0 stars 0 forks source link

Information Retrieval System For The Jewish Bookshelf Project

Introduction

This project is a part of the Jewish Bookshelf ecosystem in the Technion Data and Knowledge Lab.

It integrates several COTS projects in order to create a search engine for JBS data. The data is pulled from jbs-text repository, which contains JSON objects that describe the JBS data.

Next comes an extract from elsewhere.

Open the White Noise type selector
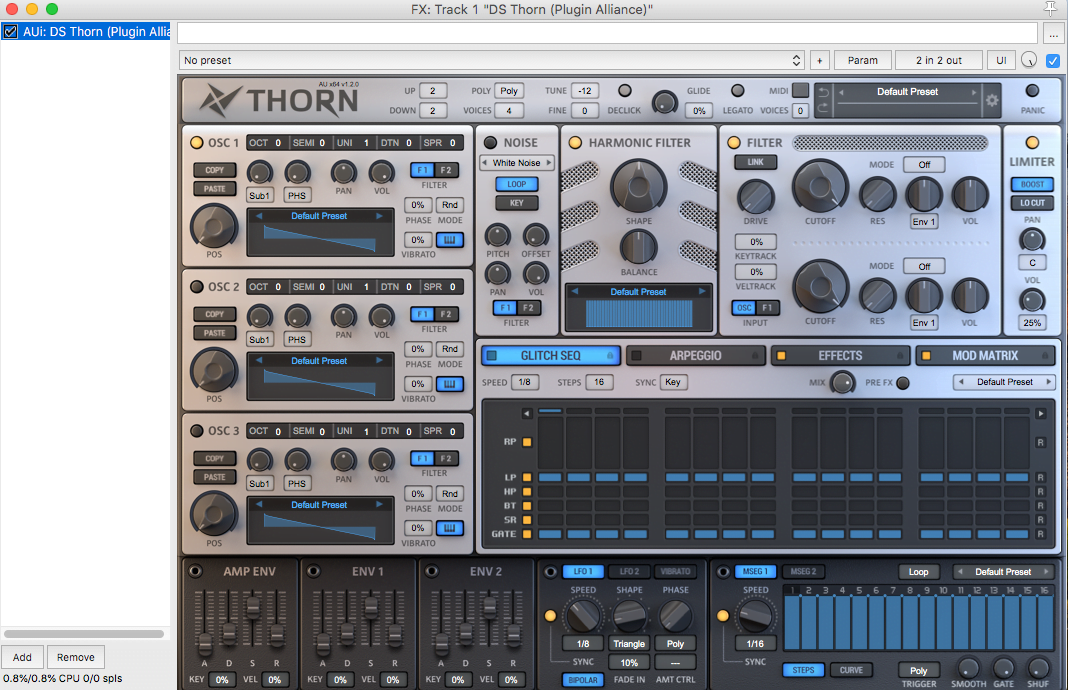[517, 163]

The COTSs which are integrated as part of the search engine

We also deliver two tools for administrators

In this README you will learn

Repository content

Installation

In order to bring up the search engine on a new machine, we need to have the following components integrated

Solr

Installing Solr

  1. Follow this guide to install Solr on your machine: Solr installation guide
  2. From the Solr directory start Solr using bin/solr start command. This will start the Solr server in the background listening for requestes on port 8983
  3. Make sure Solr is running using bin/solr status command, to check Solr started correctly
  4. Create a new core using bin/solr create -c <core-name> command (for example: bin/solr create -c jbs-ir)

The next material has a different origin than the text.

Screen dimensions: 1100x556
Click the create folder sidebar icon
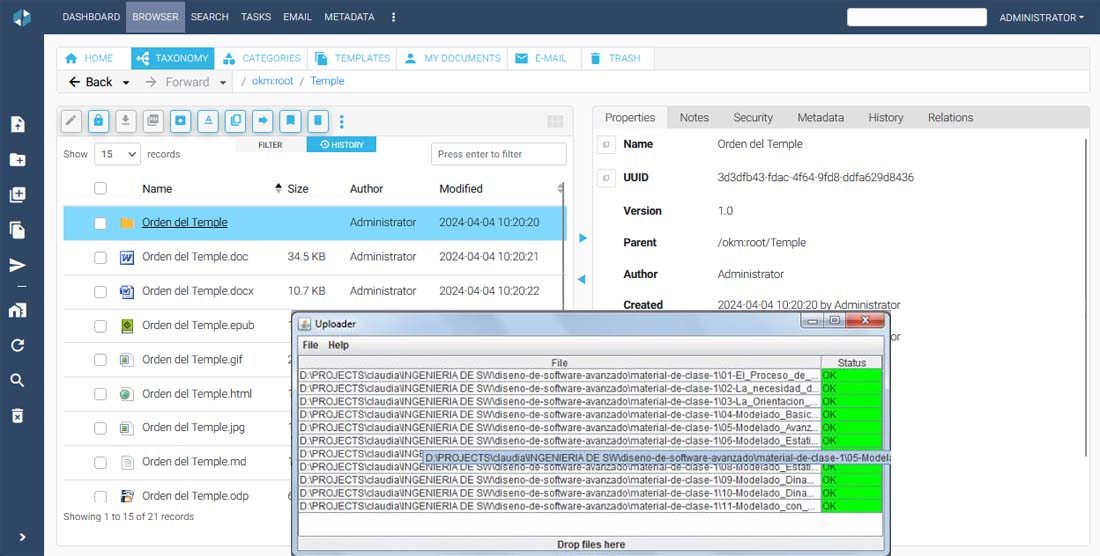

Solr supports multiple cores under one Solr instance. Each core can be addressed by adding the the core name to Solr URL: http://<machine-name>:<Solr-port>/solr/<core-name>. For example: http://tdk2.cs.technion.ac.il:8983/solr/jbs-ir.

Configuring Solr

Before indexing documents with Solr, we need to tell Solr what kind of data we would like to search, store and analyze in our documents and how.

Before modifying Solr core files, we also advise you to read Documents, Fields, and Schema Design.

In this section you will replace two default core files with ones that we modified. To understand what changes have been applied to the files, or to learn how to index additional fields in your documents - visit this Wiki page.

Instructions

HebMorph

The text in the index will be in Hebrew, so we need to use an appropriate hebrew analyzer.

We encourage you to read this wiki to have better understanding of the changes you are going to perform: Understanding Analyzers, Tokenizers, and Filters.

We chose to use the HebMorph hewbrew analyzer: Hebmorph github repository.

To integrate HebMorph into your Solr core follow SOLR-README.md in Hebmorph github repository. We provide here practical integration guidelines that should suffice:

Indexing documents from jbs-text using jbs-ir

Indexing is done according to managed-schema file we discussed before. In order to index the relevant documents with Solr, please follow the next steps.

Admin UI

You can use the Solr Admin UI for running queries, analysis and viewing core details. Please visit Overview of the Solr Admin UI for more information.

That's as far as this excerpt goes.